And as I pointed out in a previous column, PLUG obtained a small deal to provide hydrogen fuel to NASA. As the amount of government-sponsored space travel jumps in the longer term, PLUG is well-positioned to sell a meaningful amount of hydrogen for relatively high prices to NASA and other governmental entities.

Turning to large commercial vehicles, Korean research firm SNE Research predicts that the number of hydrogen fuel cell vehicles globally will surge from just 16,000 in 2025 to 150,000 by 2030 and 3 million by 2040, with the growth likely to be led by “hydrogen trucks and buses.” All of those vehicles will need to be fuelled, and Plug’s hydrogen fuel and hydrogen-fueling infrastructure can help carry out that mission.

Is Plug Power Stock a Good Investment?

Despite Plug’s many positive catalysts and its viable path to profitability, PLUG is changing hands at a relatively low trailing price-sales ratio of 3.4 times.
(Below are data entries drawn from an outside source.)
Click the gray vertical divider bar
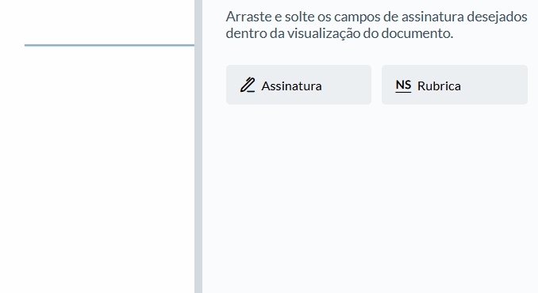This screenshot has height=293, width=538. (198, 147)
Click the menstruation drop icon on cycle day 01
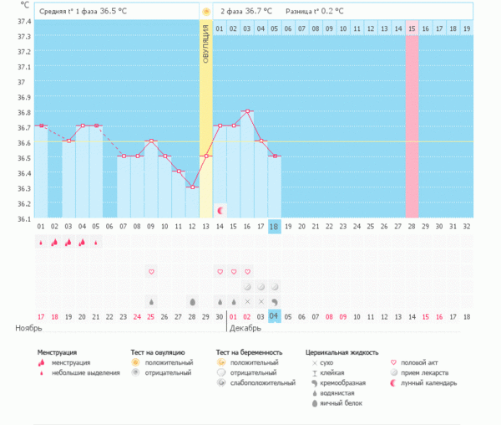Screen dimensions: 501x425 tap(41, 243)

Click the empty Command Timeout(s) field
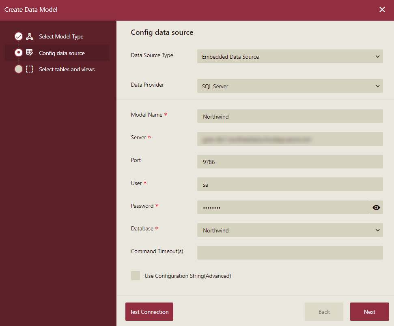coord(290,253)
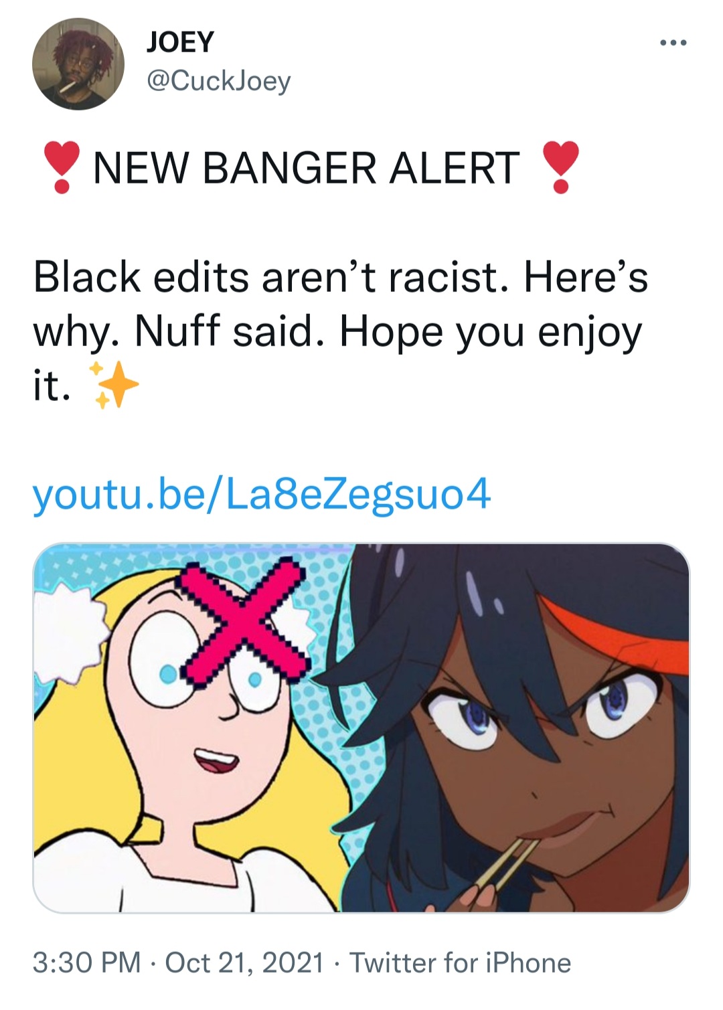Click the 3:30 PM timestamp
The height and width of the screenshot is (1010, 723).
tap(87, 963)
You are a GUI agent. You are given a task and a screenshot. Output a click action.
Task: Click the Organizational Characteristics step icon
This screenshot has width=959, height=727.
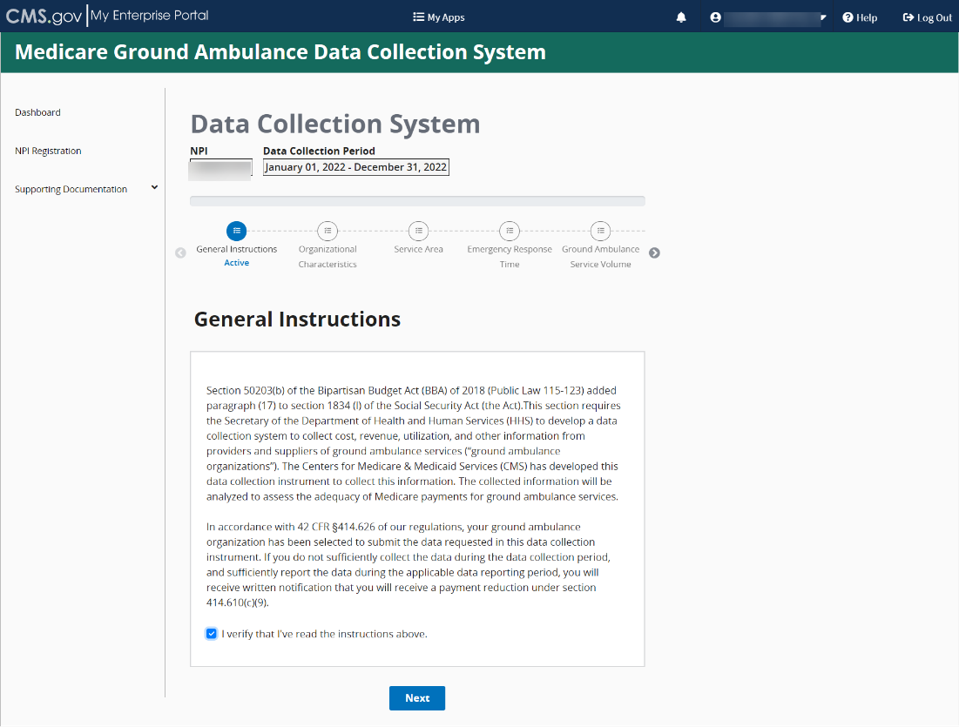click(328, 231)
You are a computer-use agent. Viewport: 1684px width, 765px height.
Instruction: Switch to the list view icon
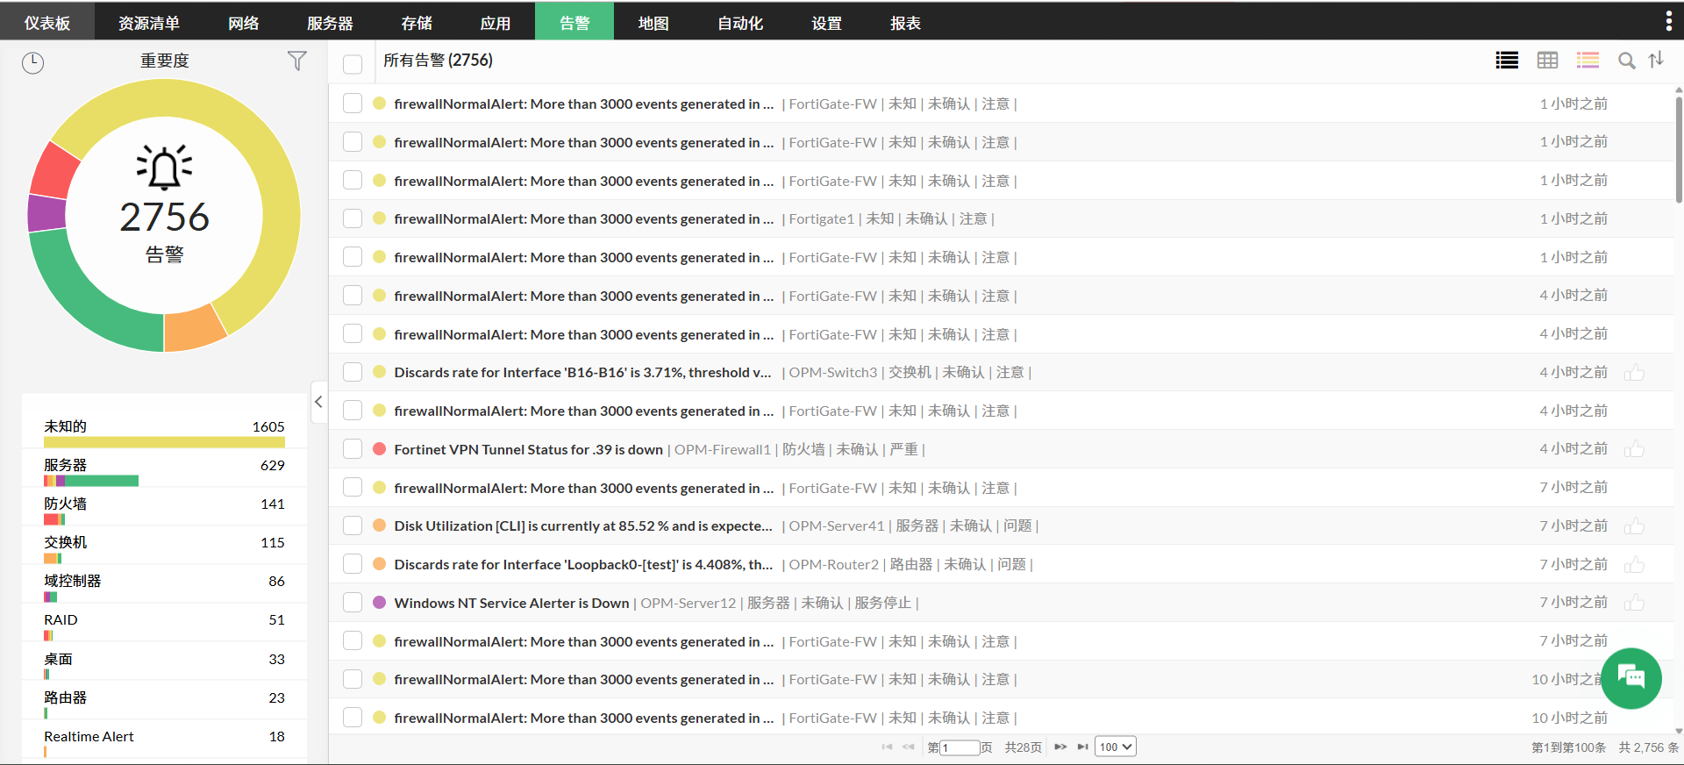1507,61
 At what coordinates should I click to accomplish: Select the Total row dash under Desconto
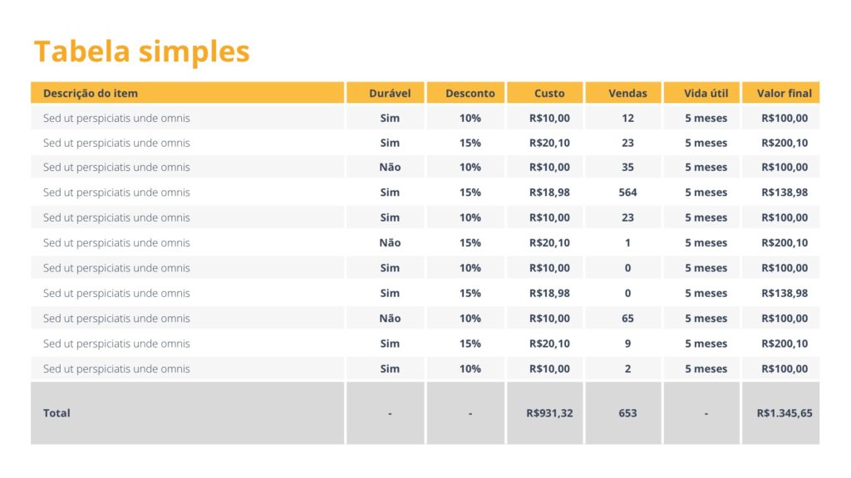[470, 413]
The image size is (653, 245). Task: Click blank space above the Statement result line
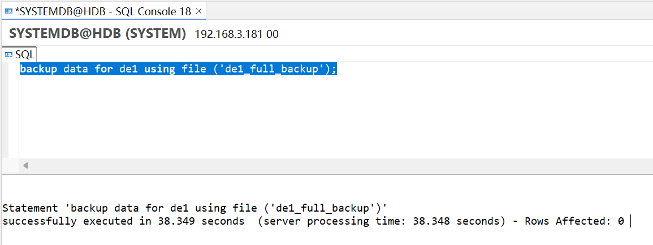(x=325, y=188)
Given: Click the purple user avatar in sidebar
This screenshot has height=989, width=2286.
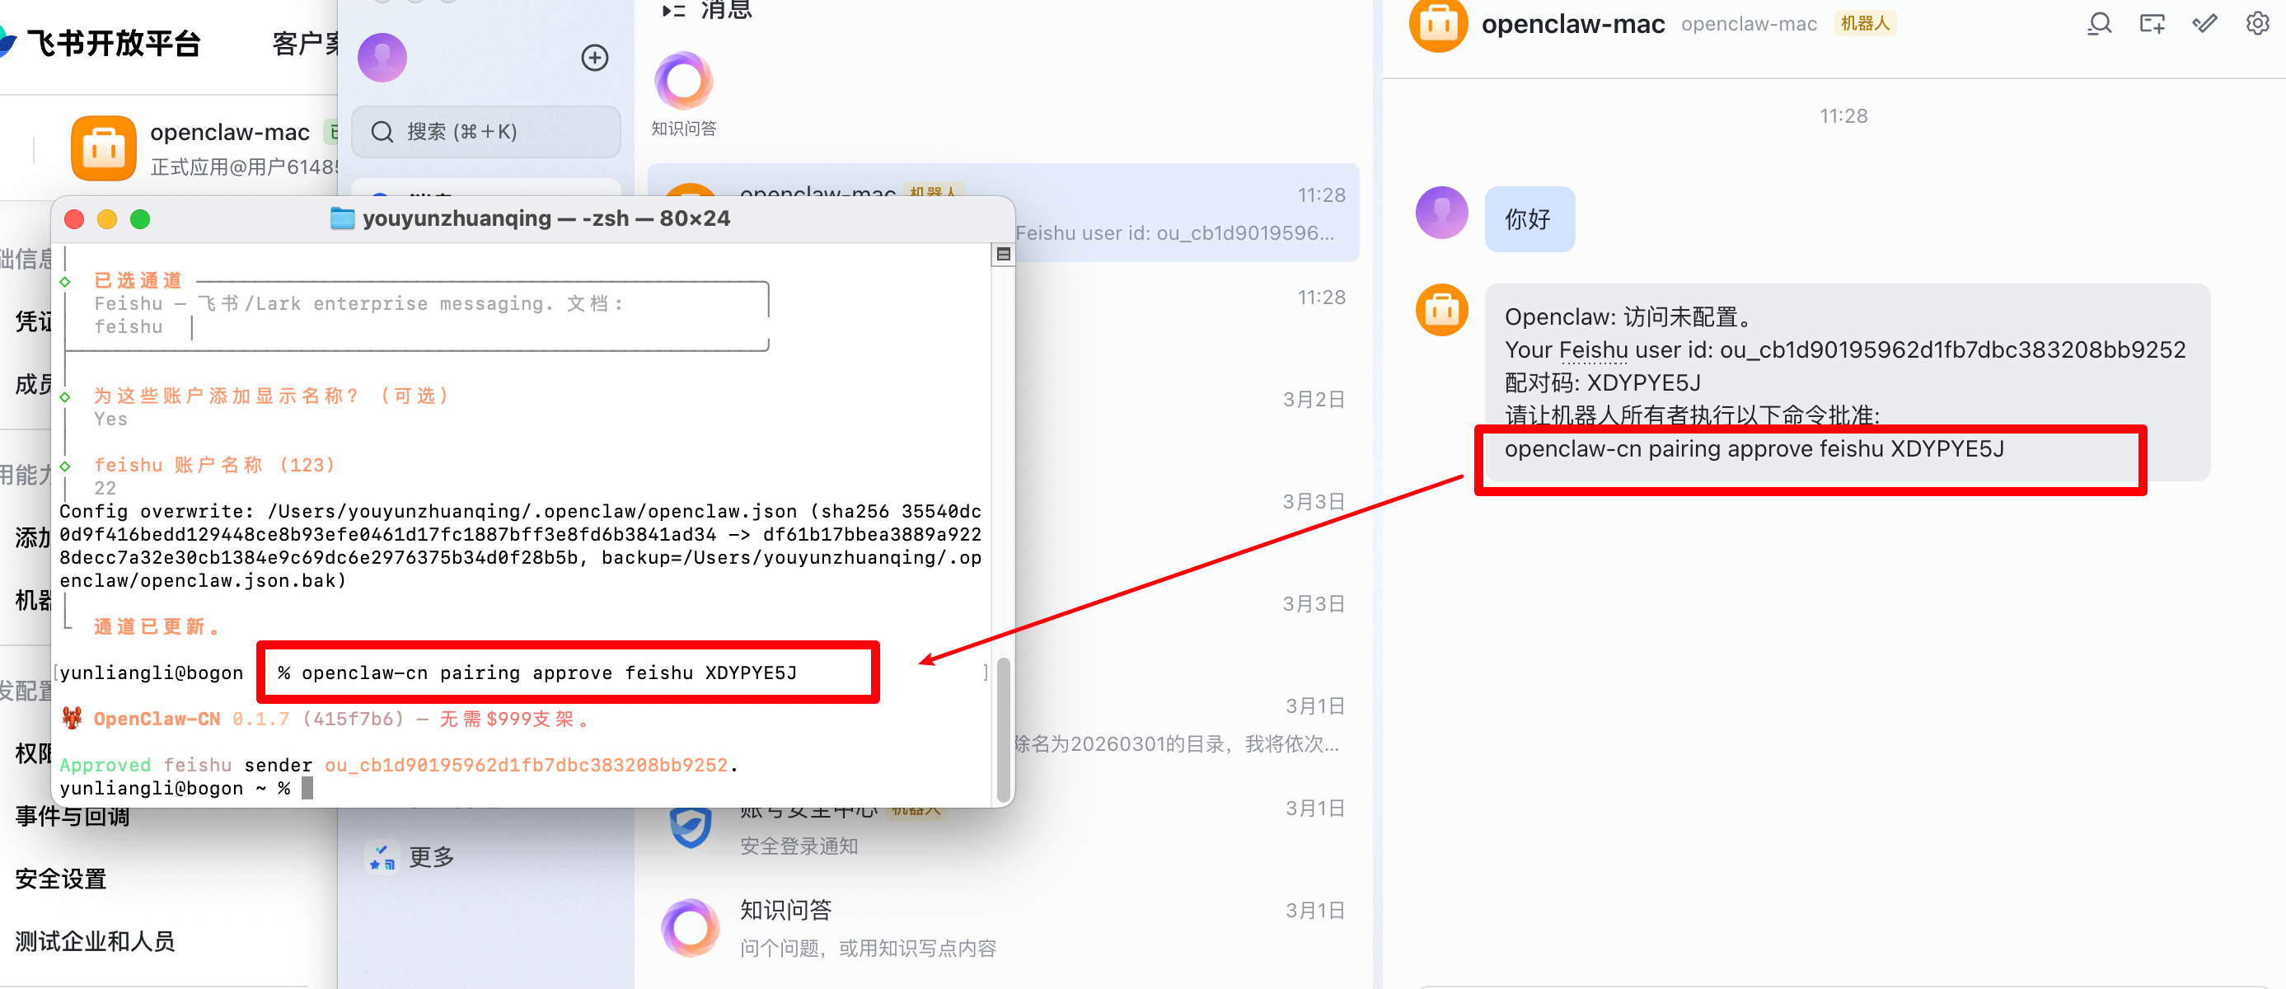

However, the firm’s current lack of profits and focus on emerging products make its shares somewhat risky. As a result, I believe that PLUG stock is best suited for growth investors with a relatively high risk tolerance.

KEY TAKEAWAYS

  • Plug Power’s financials are improving. Revenue rose 17.6% year-over-year last quarter, while gross margins turned positive after steep losses in 2024.

  • Profitability may be approaching. The company expects to generate positive EBITDA and possibly positive cash flow in the fourth quarter, with operating income projected by 2027.

  • Policy support is creating near-term demand. EU mandates for green hydrogen and a reinstated U.S. investment tax credit are helping boost demand for Plug’s electrolyzers and fuel cell systems.

  • Multiple long-term growth markets exist. Hydrogen adoption in drones, commercial vehicles, and space programs could significantly expand future demand.

  • The stock still carries risk. Plug Power remains unprofitable today, but its improving fundamentals and relatively low valuation could make it attractive for growth investors with higher risk tolerance.

*This article is intended to be informational only; it is not financial advice.